A Brighton-based team conducted an online survey of UK HIV services to investigate the current provision of and perceived need for dedicated ageing services for PLWH.11 Of 102 services surveyed, 5 had an HIV physician with an interest in ageing, and only 2 reported a specific clinic aimed at older patients. Twenty-three per cent reported a perceived need for ageing services; however, inadequate patient population and satisfaction with existing external services were stated as the main reasons against dedicated clinics. Two-thirds are deferring complex issues to GPs, meaning a third are using secondary care services directly to meet this need. Seventy per cent of respondents felt that enhanced British HIV Association (BHIVA) guidance around investigating and monitoring older adults was necessary.11 This is a new and expanding area, but there is currently little evidence as to which model improves outcomes.
We have also undertaken a year-long prospective observational study recruiting PLWH aged ≥50 from five clinics across Sussex.12 Frailty was defined by a modified Fried frailty phenotype, and potential predictors of frailty were evaluated from collected demographic, clinical, psychosocial and functional parameters.
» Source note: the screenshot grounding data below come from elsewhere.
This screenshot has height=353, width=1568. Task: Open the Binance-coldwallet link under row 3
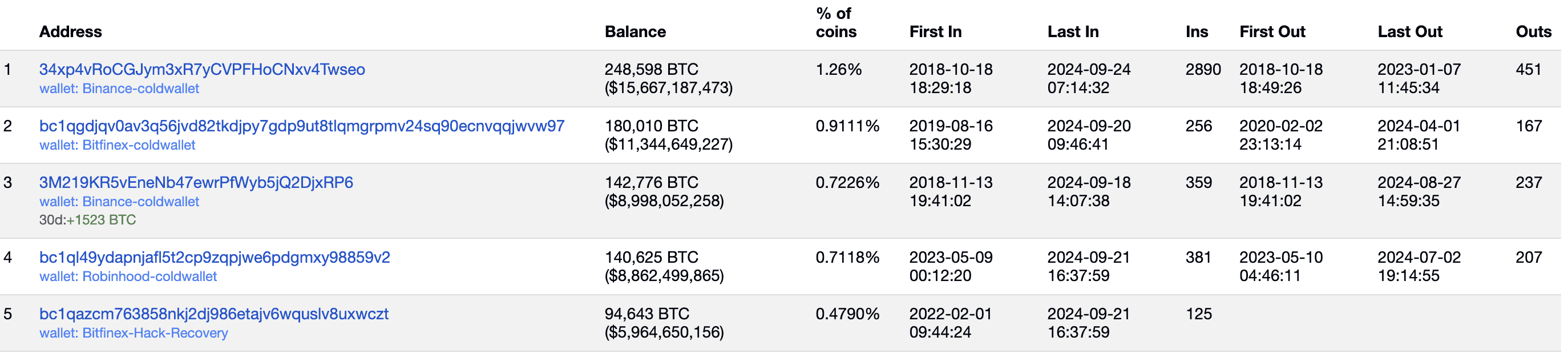[119, 201]
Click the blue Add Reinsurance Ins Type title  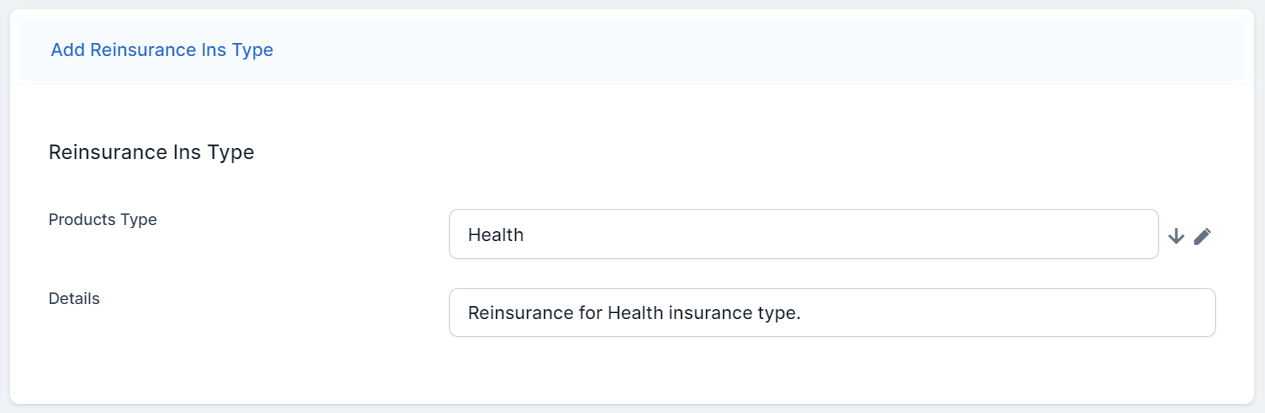162,50
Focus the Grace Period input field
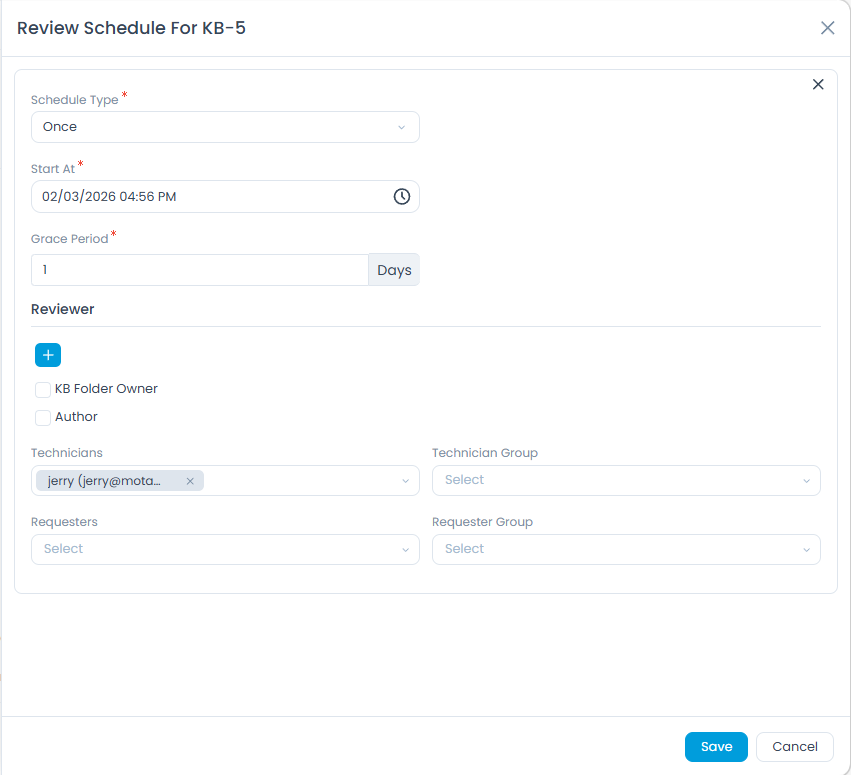The image size is (851, 775). 200,270
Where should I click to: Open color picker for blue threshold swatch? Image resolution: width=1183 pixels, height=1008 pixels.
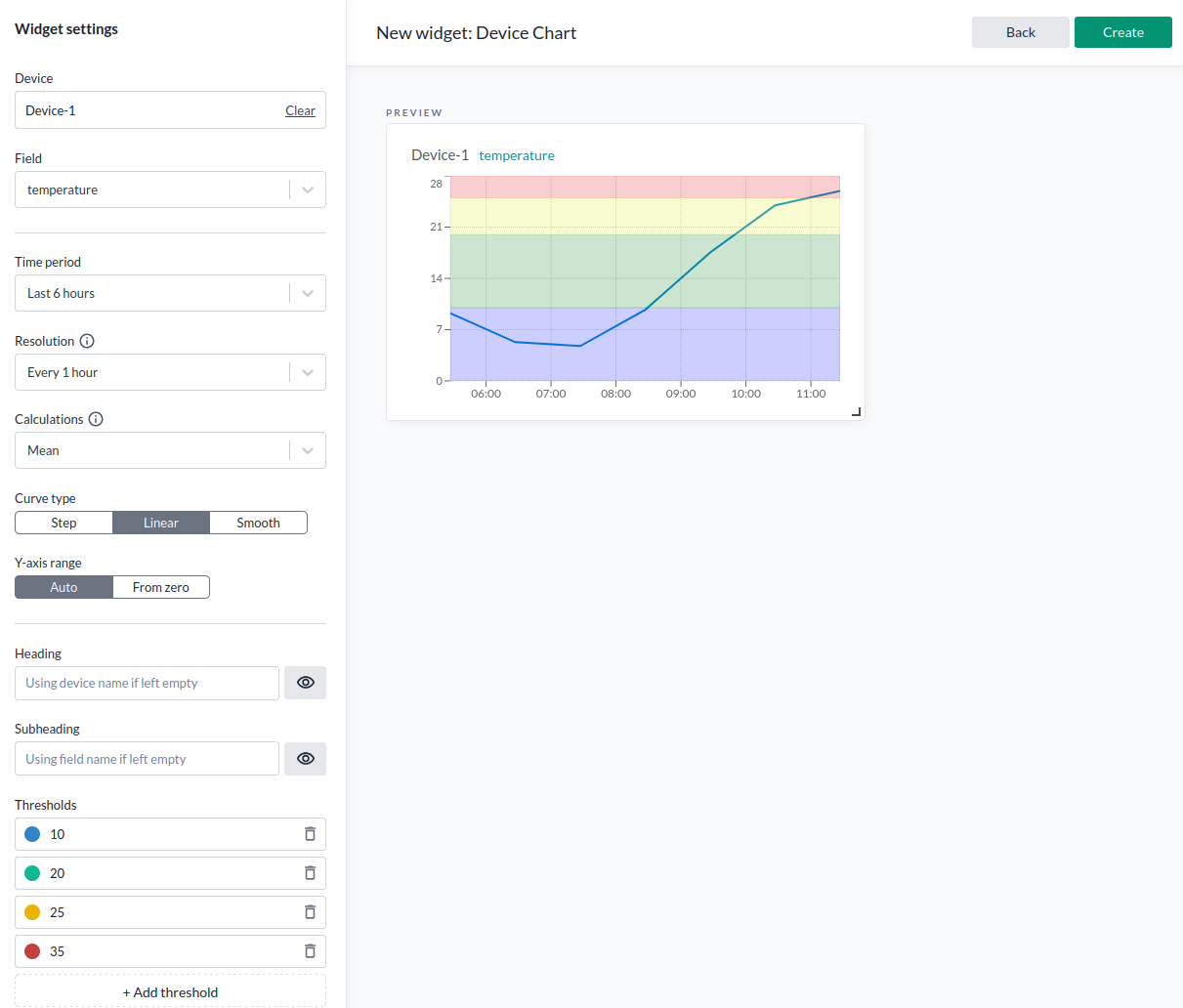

A total of 253 participants were recruited (90.9% male), with median age of 59.6 years. Of the 253 participants, 48 met the frailty criteria, giving a prevalence of 19% (95% CI 14.6% to 24.3%). A further 111/253 (43.9%) were prefrail; 94/253 (37.1%) were robust. The interesting finding from this cohort was that symptoms of low mood, number of comorbidities and increasing number of non-HIV medications were better predictors of frailty than age or HIV-specific factors such as duration of HIV or immune parameters.12
Our data confirm that frailty is an important consideration in older PLWH, and our survey highlights a perceived need to increase specialist services in some areas to meet these demands. The Brighton demographic has a higher older proportion, predominantly men who have sex with men (MSM), with reasonably low ethnic mix and female representation; therefore, our model needs to be investigated in other centres, but our principles remain in keeping with the BGS’ ‘Fit for Frailty’ document.10
In managing older PLWH, it is increasingly frailty syndromes that are the priorities of care. A service that screens for frailty identifiers will help distinguish which patients require further multidisciplinary assessment, and enable the development of comprehensive care plans.
Competing interests None declared.
Provenance and peer review Commissioned; externally peer reviewed.